When John Mullin fell in love with Northern Ireland, he began an all-consuming affair – and he says the object of his passion is still troubled but in a better place than before
DUP First Minister Peter Robinson resigned this week. Picture: GettyDUP First Minister Peter Robinson resigned this week. Picture: Getty
DUP First Minister Peter Robinson resigned this week. Picture: Getty

‘Fourteen vodkas: seven with Coke, five with Irn-Bru and three with American cream soda.” So roared my drinking colleague, as he pushed his way through the roaring throngs at the Elephant Bar in east Glasgow and somehow lodged his party’s order over the songs of Protestant supermacy. It was a decent enough intro for a story back then, and it has stayed with me for almost 25 years.

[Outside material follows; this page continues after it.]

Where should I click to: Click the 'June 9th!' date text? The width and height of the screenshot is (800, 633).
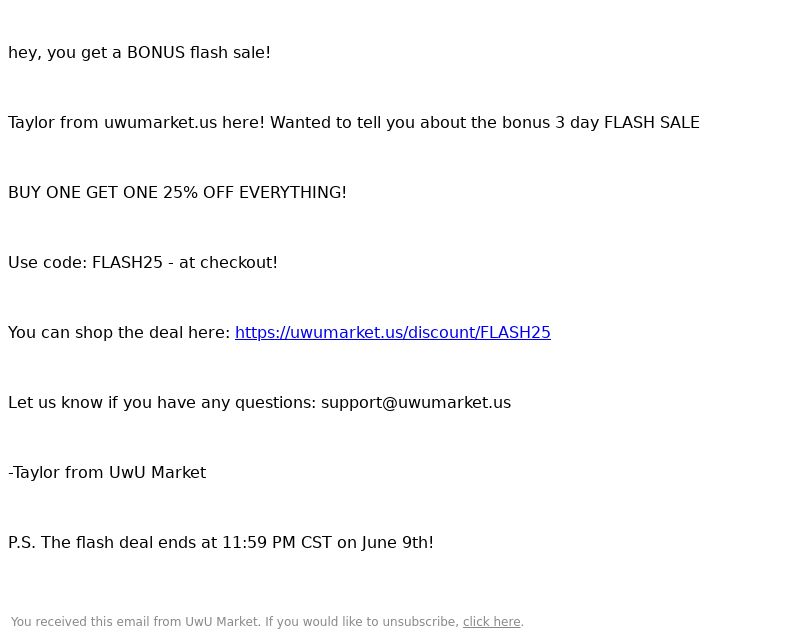pyautogui.click(x=398, y=543)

Although this was yards from Parkhead, and we were bound for that most quintessential Glaswegian cultural events, an Old Firm encounter, this was really my introduction to Belfast. I was a young reporter sent to Northern Ireland as holiday cover, and, in the downtime between door-knocks, I had devised a diverting wheeze: to travel with Celtic fans on the ferry to the match, and to return with Rangers supporters, and to write what we in the journalism trade call a colour piece.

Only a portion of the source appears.